Als sich diese Epoche Heckflossen-bewehrt und Pastell-bunt in die 1960er verabschiedete, erfand man die Designkritik: Es war alles zu verspielt, man wollte statt des üppigen Barocks eine nüchterne Sachlichkeit zurück. Und bekam die in den Siebzigern: kantig, keilförmig, humorlos. Auch Rallyestreifen, Racing-Orange und Giftgrün konnten das nicht retten – und wurden schnell durch die neue Menschlichkeit der 80er ersetzt. Es kam zum Gegenpendel-Ausschlag in den Aerodynamik-90ern, gefolgt von Bangle-Kofferräumen, menschenfressenden Kühlergrills, Comic-Riesenrädern und so weiter ...

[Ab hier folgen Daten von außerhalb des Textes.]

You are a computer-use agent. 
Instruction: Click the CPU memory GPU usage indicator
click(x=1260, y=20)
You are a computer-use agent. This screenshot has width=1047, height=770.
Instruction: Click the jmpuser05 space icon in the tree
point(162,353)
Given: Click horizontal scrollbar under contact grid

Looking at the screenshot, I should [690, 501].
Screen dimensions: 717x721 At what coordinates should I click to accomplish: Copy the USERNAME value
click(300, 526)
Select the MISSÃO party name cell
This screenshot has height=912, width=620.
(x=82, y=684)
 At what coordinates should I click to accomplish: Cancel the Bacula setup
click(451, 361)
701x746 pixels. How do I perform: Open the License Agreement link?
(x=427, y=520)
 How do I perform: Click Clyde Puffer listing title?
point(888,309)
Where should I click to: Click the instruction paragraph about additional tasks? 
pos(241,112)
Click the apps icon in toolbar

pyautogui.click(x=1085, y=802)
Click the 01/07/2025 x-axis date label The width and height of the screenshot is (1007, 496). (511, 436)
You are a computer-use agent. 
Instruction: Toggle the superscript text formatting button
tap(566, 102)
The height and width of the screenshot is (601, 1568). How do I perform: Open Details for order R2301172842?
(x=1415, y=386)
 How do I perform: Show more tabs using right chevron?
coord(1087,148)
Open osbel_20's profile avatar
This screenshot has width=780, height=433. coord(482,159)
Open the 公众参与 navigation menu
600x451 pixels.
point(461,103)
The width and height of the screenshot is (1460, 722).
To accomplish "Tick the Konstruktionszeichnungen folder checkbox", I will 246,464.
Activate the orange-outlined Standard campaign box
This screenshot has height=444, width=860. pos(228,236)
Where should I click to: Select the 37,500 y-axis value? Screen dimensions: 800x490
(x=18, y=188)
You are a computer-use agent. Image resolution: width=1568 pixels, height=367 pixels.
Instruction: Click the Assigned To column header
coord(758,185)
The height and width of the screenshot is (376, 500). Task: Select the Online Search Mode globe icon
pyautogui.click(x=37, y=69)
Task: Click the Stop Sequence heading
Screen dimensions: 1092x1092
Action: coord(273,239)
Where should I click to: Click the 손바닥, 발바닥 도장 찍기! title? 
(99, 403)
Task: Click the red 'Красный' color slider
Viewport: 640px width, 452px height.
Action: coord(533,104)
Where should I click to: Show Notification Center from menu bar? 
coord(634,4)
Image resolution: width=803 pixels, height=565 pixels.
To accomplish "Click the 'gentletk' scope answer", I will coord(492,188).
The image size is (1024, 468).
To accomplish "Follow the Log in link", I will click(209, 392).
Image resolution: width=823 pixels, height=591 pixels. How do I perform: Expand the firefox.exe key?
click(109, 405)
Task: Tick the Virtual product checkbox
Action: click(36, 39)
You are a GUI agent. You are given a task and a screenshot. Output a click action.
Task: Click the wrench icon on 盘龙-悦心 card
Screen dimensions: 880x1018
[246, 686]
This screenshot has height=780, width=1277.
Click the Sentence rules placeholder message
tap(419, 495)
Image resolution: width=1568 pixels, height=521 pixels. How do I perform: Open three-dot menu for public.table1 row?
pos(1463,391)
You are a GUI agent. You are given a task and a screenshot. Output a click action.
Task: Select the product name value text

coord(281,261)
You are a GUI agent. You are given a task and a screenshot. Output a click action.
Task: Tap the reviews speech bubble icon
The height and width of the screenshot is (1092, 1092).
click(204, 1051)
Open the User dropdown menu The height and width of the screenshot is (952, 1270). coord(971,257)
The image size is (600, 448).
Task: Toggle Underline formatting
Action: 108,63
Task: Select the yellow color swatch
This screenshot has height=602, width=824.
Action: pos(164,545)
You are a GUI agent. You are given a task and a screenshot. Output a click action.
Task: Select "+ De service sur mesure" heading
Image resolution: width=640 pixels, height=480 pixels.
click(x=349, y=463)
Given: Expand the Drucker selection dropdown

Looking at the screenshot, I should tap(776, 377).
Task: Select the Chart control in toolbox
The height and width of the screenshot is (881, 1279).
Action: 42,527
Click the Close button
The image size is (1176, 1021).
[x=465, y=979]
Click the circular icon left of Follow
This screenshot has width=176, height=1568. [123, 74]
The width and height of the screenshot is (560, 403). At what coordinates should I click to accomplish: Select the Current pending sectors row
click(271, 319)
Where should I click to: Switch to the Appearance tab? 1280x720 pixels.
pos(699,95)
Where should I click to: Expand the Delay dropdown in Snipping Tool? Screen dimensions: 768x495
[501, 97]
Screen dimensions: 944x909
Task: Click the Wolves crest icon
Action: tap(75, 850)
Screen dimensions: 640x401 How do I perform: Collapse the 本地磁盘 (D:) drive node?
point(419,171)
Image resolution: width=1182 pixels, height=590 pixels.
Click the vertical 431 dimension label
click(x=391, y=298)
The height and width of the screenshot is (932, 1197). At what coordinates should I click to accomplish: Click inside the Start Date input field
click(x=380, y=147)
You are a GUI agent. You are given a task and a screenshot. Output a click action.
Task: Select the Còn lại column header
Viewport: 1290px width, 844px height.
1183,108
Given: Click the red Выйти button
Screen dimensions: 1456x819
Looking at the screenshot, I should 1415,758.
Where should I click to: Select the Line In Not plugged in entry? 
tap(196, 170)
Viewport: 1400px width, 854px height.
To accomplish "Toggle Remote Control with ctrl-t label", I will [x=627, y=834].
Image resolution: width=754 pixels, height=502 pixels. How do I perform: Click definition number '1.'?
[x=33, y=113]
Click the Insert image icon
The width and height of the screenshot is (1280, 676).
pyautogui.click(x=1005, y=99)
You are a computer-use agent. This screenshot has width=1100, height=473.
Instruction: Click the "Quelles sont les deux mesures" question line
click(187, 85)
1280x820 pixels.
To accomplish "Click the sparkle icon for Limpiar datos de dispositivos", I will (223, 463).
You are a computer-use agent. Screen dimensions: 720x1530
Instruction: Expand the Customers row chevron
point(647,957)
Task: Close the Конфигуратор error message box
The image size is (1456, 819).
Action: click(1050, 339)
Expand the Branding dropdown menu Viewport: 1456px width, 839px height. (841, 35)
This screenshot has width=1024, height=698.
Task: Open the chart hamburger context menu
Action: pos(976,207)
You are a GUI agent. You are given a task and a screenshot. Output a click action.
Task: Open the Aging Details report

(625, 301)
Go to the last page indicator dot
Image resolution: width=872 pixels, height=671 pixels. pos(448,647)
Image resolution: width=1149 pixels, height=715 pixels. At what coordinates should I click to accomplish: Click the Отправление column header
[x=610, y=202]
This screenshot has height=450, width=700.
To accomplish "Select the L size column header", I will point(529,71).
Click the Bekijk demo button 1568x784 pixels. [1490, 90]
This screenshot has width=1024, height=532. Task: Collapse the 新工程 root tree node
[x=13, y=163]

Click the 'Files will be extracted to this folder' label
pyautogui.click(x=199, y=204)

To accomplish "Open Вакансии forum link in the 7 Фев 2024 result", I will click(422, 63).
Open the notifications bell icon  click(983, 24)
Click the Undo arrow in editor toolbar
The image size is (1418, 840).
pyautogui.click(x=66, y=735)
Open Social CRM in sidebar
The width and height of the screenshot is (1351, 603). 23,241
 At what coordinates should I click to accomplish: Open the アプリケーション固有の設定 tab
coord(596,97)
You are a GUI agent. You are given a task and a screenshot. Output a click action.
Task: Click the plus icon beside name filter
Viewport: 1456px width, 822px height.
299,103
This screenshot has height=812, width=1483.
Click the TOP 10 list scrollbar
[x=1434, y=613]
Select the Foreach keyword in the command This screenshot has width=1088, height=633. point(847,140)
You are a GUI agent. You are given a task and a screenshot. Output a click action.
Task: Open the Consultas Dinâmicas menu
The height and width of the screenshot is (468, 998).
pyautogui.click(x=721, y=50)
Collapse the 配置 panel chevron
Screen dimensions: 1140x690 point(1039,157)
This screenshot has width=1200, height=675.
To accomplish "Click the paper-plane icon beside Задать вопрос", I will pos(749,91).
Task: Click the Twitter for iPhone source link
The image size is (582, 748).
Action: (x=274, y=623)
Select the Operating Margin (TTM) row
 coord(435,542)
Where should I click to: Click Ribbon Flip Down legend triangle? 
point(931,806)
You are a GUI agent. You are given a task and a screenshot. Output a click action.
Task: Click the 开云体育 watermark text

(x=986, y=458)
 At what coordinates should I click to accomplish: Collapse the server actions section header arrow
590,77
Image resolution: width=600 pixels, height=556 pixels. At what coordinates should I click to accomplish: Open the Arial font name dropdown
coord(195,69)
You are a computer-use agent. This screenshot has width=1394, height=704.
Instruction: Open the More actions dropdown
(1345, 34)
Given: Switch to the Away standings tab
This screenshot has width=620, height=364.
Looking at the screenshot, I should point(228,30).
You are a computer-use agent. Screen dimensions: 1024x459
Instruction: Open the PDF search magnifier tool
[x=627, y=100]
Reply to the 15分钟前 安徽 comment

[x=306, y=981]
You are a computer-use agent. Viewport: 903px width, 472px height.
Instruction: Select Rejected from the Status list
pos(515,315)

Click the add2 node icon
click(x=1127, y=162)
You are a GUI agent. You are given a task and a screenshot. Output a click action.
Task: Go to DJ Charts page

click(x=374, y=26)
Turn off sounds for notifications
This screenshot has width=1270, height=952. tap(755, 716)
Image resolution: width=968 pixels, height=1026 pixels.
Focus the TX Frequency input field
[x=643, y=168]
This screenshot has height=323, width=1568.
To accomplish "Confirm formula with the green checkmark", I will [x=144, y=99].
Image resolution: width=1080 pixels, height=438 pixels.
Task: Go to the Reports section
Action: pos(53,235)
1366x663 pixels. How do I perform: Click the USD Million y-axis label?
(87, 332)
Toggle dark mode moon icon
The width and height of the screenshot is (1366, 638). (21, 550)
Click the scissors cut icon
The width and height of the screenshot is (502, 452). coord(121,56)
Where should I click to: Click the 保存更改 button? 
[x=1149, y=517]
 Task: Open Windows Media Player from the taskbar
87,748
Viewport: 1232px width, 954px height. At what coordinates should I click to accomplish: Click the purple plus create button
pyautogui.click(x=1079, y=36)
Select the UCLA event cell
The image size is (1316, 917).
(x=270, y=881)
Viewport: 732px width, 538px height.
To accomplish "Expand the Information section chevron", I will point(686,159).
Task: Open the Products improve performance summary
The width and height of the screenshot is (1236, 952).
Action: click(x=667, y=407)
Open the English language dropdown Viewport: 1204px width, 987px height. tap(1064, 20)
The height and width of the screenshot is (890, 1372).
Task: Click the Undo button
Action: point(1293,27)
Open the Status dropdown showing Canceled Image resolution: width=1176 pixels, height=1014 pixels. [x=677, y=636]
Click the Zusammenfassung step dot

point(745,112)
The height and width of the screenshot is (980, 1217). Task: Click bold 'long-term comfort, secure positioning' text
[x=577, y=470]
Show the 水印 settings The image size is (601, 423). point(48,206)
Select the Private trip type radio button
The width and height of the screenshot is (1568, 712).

Styling und Effekt statt Proportion und Schönheit
Heute sind wir wieder so weit: Das Autodesign ist restlos am Ende! Wir ersticken in der SUV-Einheits-Proportion, werden von Lichtinszenierungen geblendet und mit Detailüberfluss belästigt. Klavierlack fällt dem Interieurdesigner ein, wenn ihm nichts mehr einfällt. Statt mit einwandfreier Funktionalität beschäftigen sich Heerscharen von Human-Interface-Stylisten mit dem Gaming-Look für Emotional-Experience-Unfug-Anzeigen, die sämtliche Sensoren des Autos eben als Beifang erbrechen: Es gibt G-Kraft-Werte in High-Res-Anzeige, doch man hat vergessen, die Klimaregler zu beleuchten. LED-Querleuchtleisten müssen derweil von Xpeng bis Tesla & Co. über die sonstige Abwesenheit von Design und Proportion hinwegtäuschen – der Einheitsbrei geht gerade viral und wird demnächst garantiert auch anderswo Karriere machen.
Ja, wie in allen Epochen gibt es derzeit auch ein paar wirklich ausnehmend schöne, gut gemachte, sinnvolle und sinnliche Autos – doch der Rest ist Sch#*ße, beschäftigt sich mit albernen Trends und täuscht Substanz durch Styling vor. Wie immer schon."